Settling In
Posted at 6:40 PM, Wednesday, May 2, 2007
The question that we've been asked five times as often as any other is "How are you settling in?" Since we've now been here for nearly eight months, the question has merited re-wording and is now, "Are you completely settled?" To their credit, the people who ask us seem genuinely interested in the answer, and are not just asking to be polite. Nor do they seem completely invested in getting a positive response. Which is good, because my answer these days is "mostly."Along with all other South Australians, I was immensely thankful for the nearly three inches of rain that fell over four soggy days last week. To give a sense of perspective, especially to those of you living in my old stomping grounds in western Pennsylvania, the total rainfall for the previous seven months of our Australian residency was 3.5 inches. Last week's drenching was three times the normal average of rain for April and was apparently perfectly timed for all those enterprising farmers who had seeded their fields in the hopes that some water would magically appear. Like many others in South Australia, I was horrified to discover that virtually no mechanism exists to capture all of that precious water before it flows out to the ocean. The Adelaide Advertiser reports that Adelaide looses as much freshwater from its drains and rivers into the sea each year as it takes from the threatened and increasingly unreliable Murray River. You'd think that someone might have done something about this on a large scale by now, but at the moment, it's only the individual homeowners and farmers with rainwater tanks who take the trouble to collect the rain when it falls. Several members of Beit Shalom depend entirely on rainwater for their household water use, and a lot more have rainwater tanks available for watering their gardens.
I think I could wholeheartedly say that I feel happily acclimatized to life in Australia were it not for our housing situation. Everything is terrific, except when it isn't. We are delighted to have a large three bedroom home with a good-sized yard in a nice location. We have a huge shed which hopefully can one day be transformed into a workshop for Bobby once we figure out where to put all the stuff that's sitting in there. We enjoy the elegant touches in our 1930s-era home, particularly the plasterwork on the ceiling and the polished wood floors. Even though it's hot in the summer and cold in the winter, we like it here.
Of course, we remain renters, and in Australia that means that our house is periodically inspected. We receive a letter from the real estate agency that manages the property informing us that they will be calling at a certain time the following week.

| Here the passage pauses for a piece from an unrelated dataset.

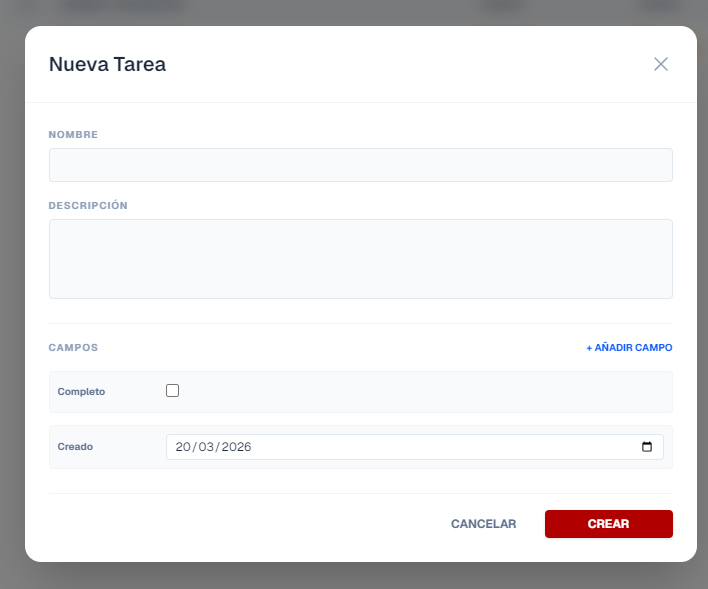
Task: Click the empty area of the Completo row
Action: (420, 392)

There follows several harried days of straightening, vacuuming, washing, scrubbing, dusting, sweeping, raking, and pruning in anticipation of the property manager's arrival. We conduct a search-and-destroy mission for fingerprints and other markings on the wall. And, of course, we resolve that we will keep our house this clean and perfect always so that inspection day will be just a routine visit.
I find the process incredibly infantilizing. We are selling the home we've owned in Ambridge for seven years and consider ourselves to be fairly responsible people who know how to treat a house. We also paid a $2200 bond when we moved in to guarantee the condition of the home when we left it. Having a property manager call on us periodically to make sure we're not trashing the place seems like a not-so-subtle suggestion that they're just biding their time until we move out and a more desirable tenant moves in.

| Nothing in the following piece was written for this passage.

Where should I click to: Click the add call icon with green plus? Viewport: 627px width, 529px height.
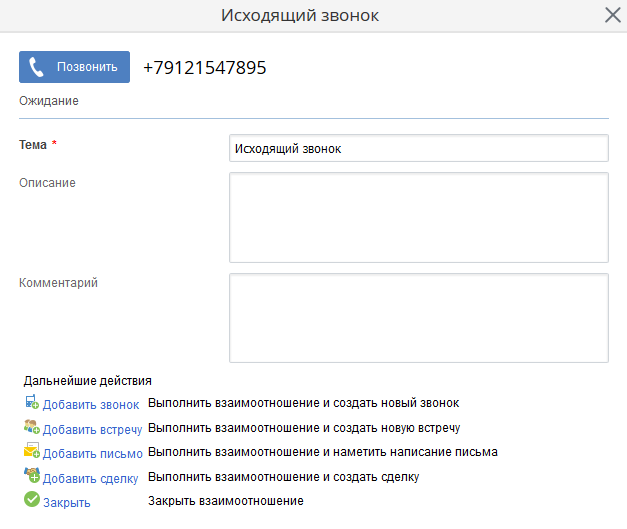pyautogui.click(x=31, y=403)
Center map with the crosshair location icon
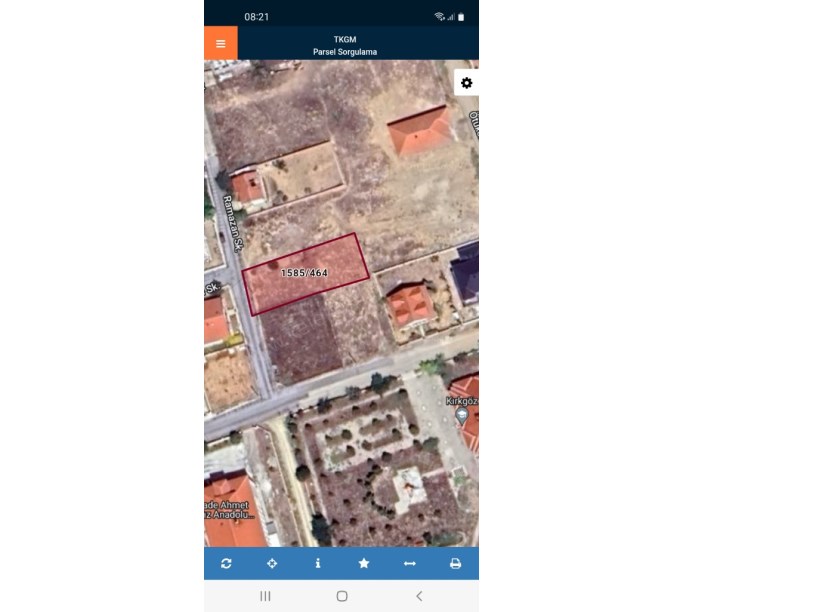Viewport: 816px width, 612px height. [x=272, y=564]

In our lease, the real estate agency notified us that they would be inspecting our house once each three months. We had our first inspection in late December and have been inspected four additional times since, including three times in the last two months. The property manager came in early March to look around, and then a mere three weeks later we received notification that the home's overseas' owner would be coming to visit on an additional inspection. That inspection really threw us into a panic. I stayed up until 1:30 a.m. cleaning and then got up at 6:00 a.m. to finish any last-minute details. As it turned out, the home's owner was more interested in looking at the cracks in the walls than at how clean the sinks were. (Just about all older homes in Adelaide have cracks, since concrete foundations are a relatively recent innovation.) But how could we predict what she was going to be looking for?
Our fifth and latest inspection was today, and this time I was so stressed out by the whole process that I left Bobby in charge and went in to the office. The inspection itself took all of five minutes, and apparently the inspector barely peeked into some of the rooms. We have tried in vain to find out why we are being inspected so often, and we haven't even received a checklist to let us know what they are looking for. At lesat we've been promised that they will leave us alone until August, and we certainly intend to keep them to this promise.
I expect I could approach this process more calmly if we hadn't had such a difficult time finding a home in the first place. It certainly doesn't help to know that Adelaide currently has the tightest rental market in Australia, with a vacancy rate of under 1%. Which means that we won't be looking to relocate any time soon despite the frequent inspections.